We are all getting fatter. Obesity is reaching epidemic proportions throughout the developed and developing world. Obesity is a significant risk factor for premature death from cardiovascular disease. Data from the World Health Organization show that 17.1 million people around the world died of heart disease or stroke in 2004, and that number is predicted to rise to 23 million by 2030. Diabetes, which is another obesity-related disease, is also rising alarmingly in prevalence. It is envisaged that the number of people worldwide suffering from diabetes will rise from the current 200 million to 366 million by 2030.
How, then, can we help men to help themselves (one of the key aims of this new journal) to overcome the problem of obesity? We have found that five simple rules (rather than recommendations, which can easily be ignored) help men to get themselves into a better PLACE:
Portion control: the quantities of food served and consumed are generally too large, resulting in more calories being taken in than are utilised.

WHAT IS NEEDED: Rewrite the portion of the passage on obesity that opens with "How, then, can" and closes with "than are utilised.", replacing "five simple rules" with "five straightforward rules". Rely solely on the passage on obesity.

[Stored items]
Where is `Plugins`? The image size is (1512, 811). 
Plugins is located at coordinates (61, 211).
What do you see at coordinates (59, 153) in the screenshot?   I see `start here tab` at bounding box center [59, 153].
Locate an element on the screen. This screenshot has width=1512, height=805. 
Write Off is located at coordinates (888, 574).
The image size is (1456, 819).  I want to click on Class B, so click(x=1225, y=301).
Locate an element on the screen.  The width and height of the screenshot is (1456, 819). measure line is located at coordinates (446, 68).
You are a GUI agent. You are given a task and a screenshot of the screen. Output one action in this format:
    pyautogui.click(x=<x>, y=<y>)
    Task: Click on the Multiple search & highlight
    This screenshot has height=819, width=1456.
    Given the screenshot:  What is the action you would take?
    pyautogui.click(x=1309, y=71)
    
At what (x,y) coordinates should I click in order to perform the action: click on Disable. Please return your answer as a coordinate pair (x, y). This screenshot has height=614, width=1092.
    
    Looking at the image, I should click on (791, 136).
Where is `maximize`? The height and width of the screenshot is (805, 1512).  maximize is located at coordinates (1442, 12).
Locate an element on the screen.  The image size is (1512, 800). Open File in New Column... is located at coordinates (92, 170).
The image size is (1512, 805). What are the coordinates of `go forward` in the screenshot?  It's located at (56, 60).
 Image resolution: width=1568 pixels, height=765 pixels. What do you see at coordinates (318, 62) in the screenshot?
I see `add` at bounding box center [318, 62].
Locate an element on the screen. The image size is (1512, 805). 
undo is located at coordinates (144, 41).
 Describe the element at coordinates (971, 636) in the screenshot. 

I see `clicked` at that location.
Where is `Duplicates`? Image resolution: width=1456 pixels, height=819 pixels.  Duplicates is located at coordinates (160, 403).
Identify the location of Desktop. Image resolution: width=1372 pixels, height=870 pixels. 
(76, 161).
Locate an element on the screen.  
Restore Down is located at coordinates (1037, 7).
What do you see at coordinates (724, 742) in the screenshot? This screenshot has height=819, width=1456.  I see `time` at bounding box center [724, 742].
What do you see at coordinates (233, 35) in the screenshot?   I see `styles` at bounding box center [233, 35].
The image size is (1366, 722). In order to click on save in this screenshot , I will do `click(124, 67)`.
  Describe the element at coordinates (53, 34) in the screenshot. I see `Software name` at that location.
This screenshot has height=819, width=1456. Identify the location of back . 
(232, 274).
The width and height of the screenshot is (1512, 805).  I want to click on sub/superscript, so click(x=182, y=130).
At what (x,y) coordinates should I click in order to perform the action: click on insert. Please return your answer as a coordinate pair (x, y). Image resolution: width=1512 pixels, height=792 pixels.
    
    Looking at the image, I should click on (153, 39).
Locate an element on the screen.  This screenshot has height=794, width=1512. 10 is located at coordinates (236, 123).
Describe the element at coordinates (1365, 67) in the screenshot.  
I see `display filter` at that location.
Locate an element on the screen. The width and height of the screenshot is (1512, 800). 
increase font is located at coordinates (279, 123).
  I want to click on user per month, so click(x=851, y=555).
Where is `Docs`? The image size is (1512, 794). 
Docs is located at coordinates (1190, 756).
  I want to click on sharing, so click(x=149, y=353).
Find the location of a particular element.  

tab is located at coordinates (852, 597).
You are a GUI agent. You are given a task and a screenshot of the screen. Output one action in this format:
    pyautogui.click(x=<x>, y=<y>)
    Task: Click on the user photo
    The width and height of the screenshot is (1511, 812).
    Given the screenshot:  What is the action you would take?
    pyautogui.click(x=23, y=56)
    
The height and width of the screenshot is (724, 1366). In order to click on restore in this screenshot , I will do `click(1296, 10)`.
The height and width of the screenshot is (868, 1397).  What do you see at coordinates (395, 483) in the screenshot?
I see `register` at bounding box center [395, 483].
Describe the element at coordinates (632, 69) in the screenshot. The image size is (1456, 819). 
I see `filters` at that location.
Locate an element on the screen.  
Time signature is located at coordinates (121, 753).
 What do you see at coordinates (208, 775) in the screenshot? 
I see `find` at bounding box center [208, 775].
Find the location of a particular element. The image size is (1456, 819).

WRITTEN ANSWER:
How, then, can we help men to help themselves (one of the key aims of this new journal) to overcome the problem of obesity? We have found that five straightforward rules (rather than recommendations, which can easily be ignored) help men to get themselves into a better PLACE:
Portion control: the quantities of food served and consumed are generally too large, resulting in more calories being taken in than are utilised.